▶ [What needs to be done] Starting at the line containing "1200x617 pixels. At" and continuing through the end of the records, output each line as a row of a Markdown table with columns Row and Text, leaving out blank lines and pictures.

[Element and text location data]
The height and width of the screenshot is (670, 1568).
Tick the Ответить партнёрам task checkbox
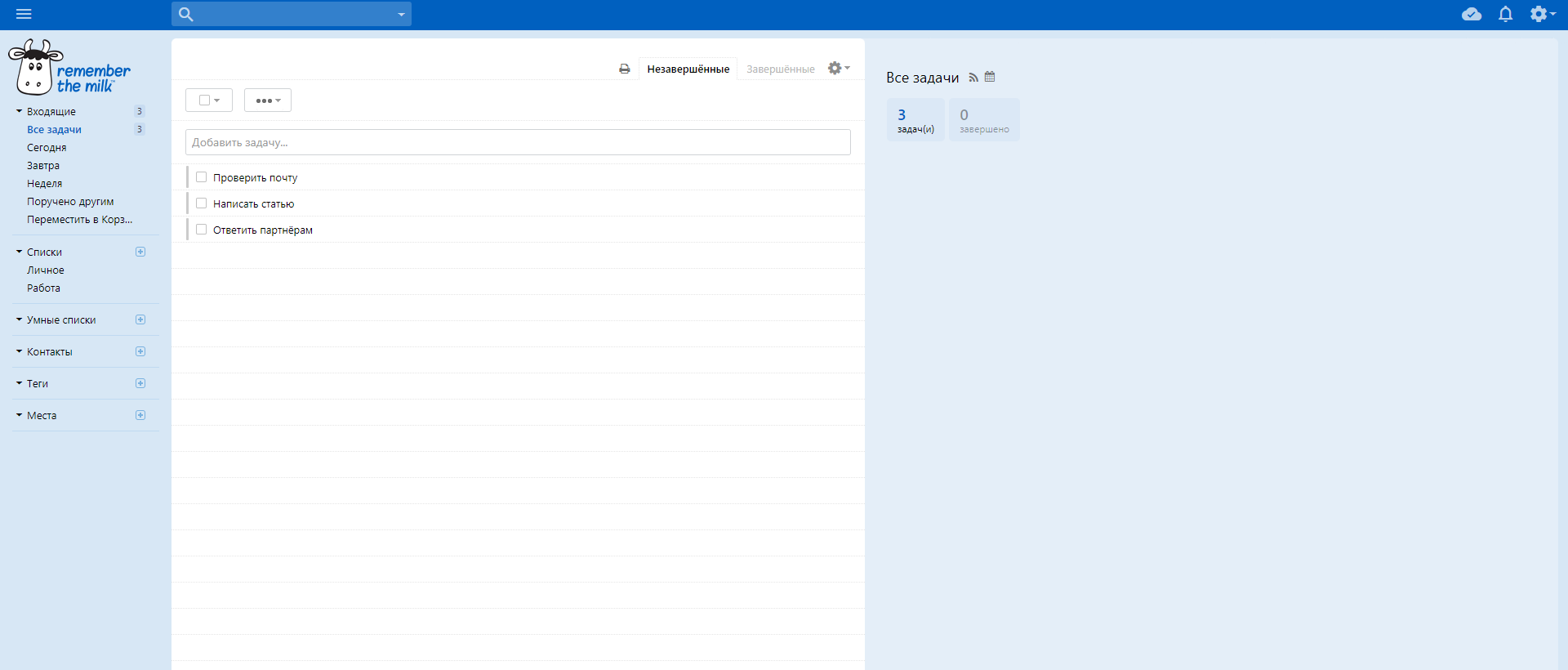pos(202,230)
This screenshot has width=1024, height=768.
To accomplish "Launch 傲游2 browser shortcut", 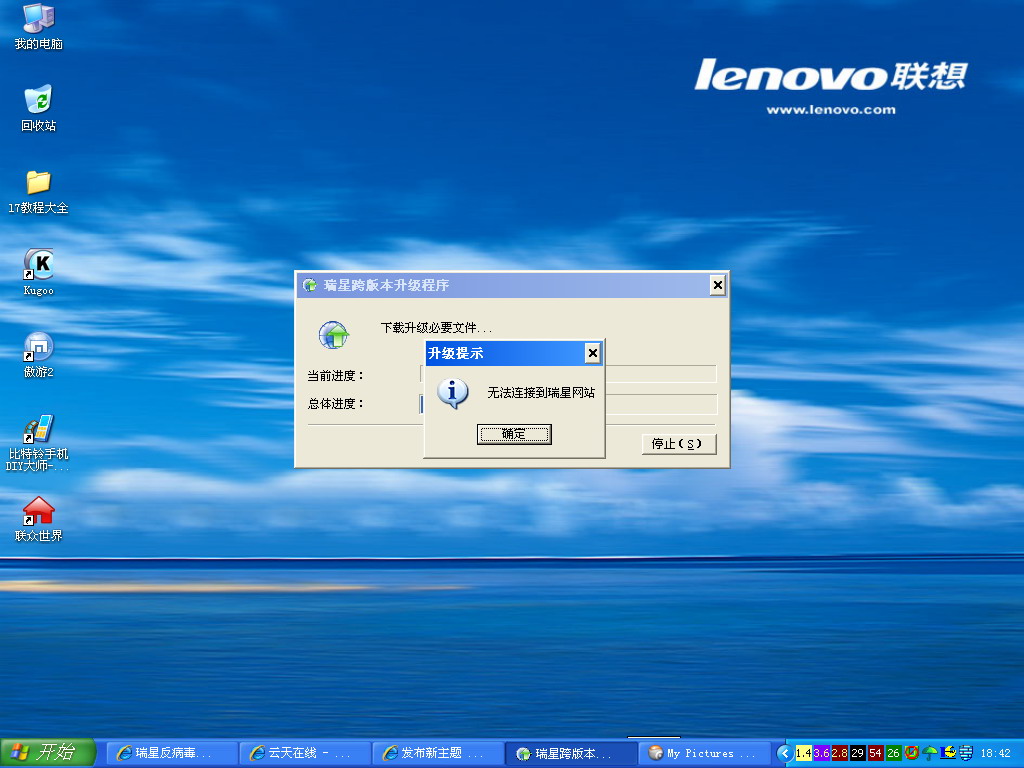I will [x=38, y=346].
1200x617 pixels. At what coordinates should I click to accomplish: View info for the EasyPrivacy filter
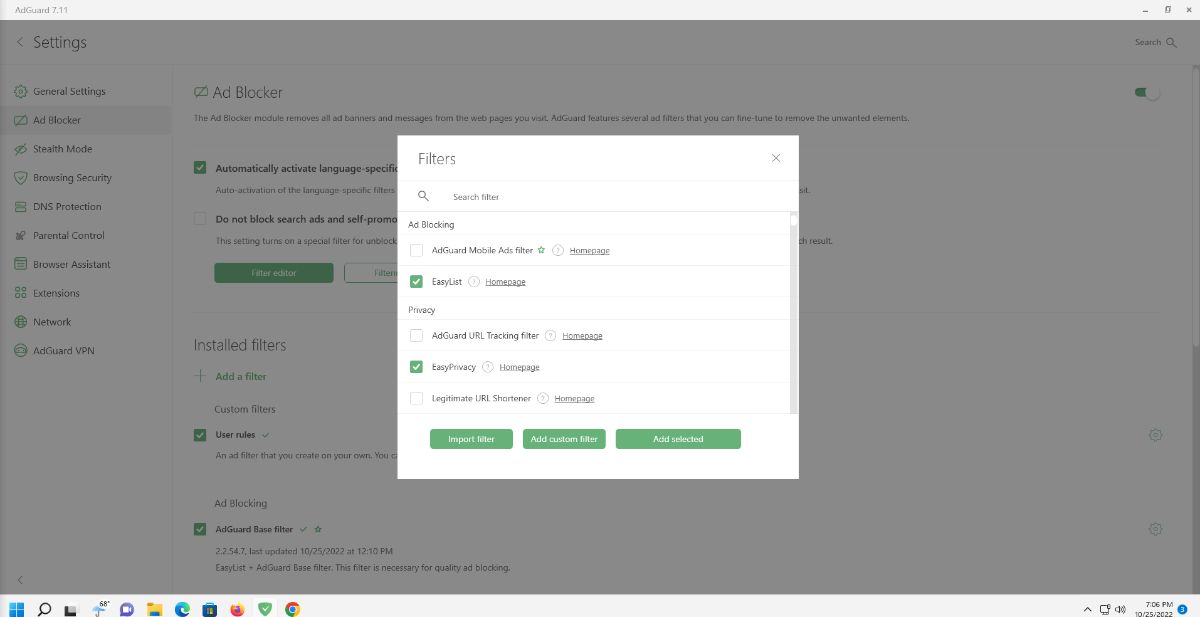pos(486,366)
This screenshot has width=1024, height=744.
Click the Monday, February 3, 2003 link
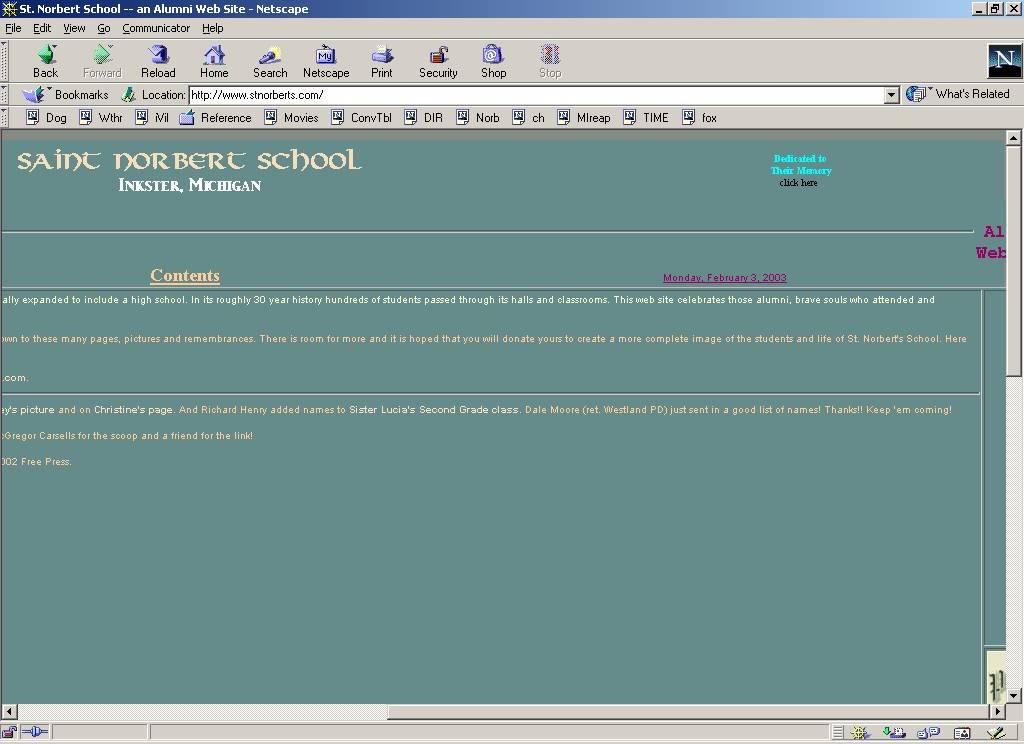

▶ [Final result]
| Row | Text |
|---|---|
| 1 | 1200x617 pixels. At what coordinates should I click to accomplish: View info for the EasyPrivacy filter |
| 2 | pos(486,366) |
| 3 | This screenshot has width=1024, height=744. |
| 4 | Click the Monday, February 3, 2003 link |